### WORK TASK
Search the material for "Free" and show all lines that contain it.

### DATA EXTRACTS
----------

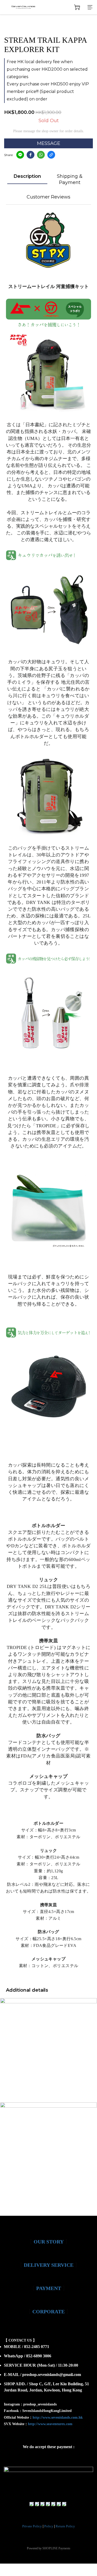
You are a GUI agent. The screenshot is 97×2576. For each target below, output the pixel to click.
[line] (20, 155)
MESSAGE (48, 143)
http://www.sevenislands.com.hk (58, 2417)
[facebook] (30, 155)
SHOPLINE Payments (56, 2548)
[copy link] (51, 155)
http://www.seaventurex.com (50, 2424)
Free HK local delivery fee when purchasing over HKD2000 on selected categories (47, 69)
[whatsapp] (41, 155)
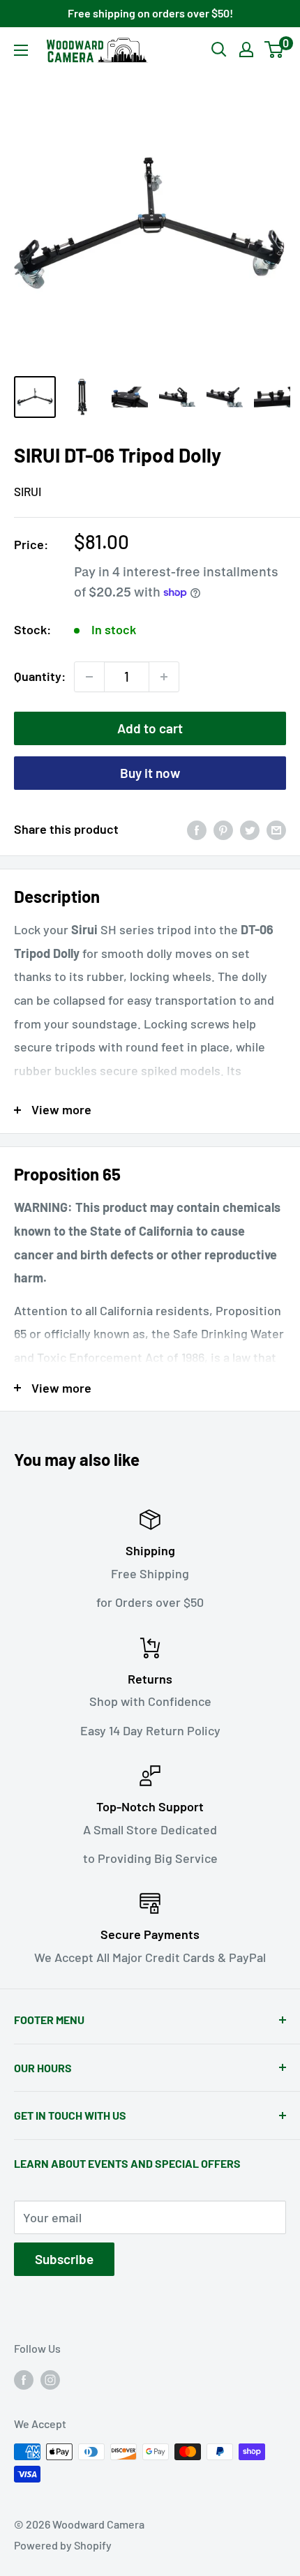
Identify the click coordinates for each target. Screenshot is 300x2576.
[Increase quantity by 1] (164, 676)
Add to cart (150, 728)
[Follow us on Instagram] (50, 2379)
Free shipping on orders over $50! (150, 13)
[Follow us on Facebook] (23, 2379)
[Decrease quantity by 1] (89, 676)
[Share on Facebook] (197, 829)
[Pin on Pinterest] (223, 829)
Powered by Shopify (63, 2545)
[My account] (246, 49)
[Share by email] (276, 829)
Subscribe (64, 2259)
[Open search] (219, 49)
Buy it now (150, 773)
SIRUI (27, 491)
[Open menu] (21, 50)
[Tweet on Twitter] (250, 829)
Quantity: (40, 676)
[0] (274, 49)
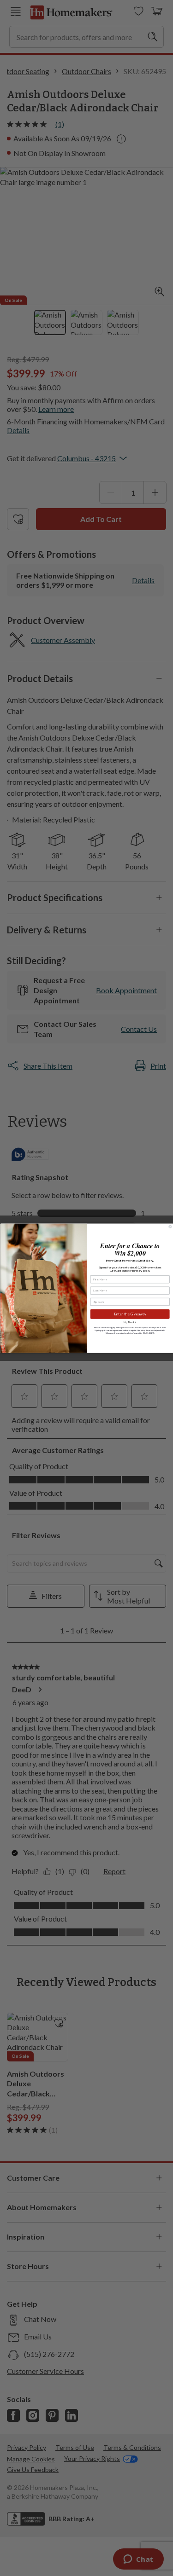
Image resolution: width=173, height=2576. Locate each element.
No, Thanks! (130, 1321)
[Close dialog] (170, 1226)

----------

### REPLY TO THE TASK
Free HK local delivery fee when purchasing over HKD2000 on selected categories (47, 69)
Free shipping on orders over $50! (150, 13)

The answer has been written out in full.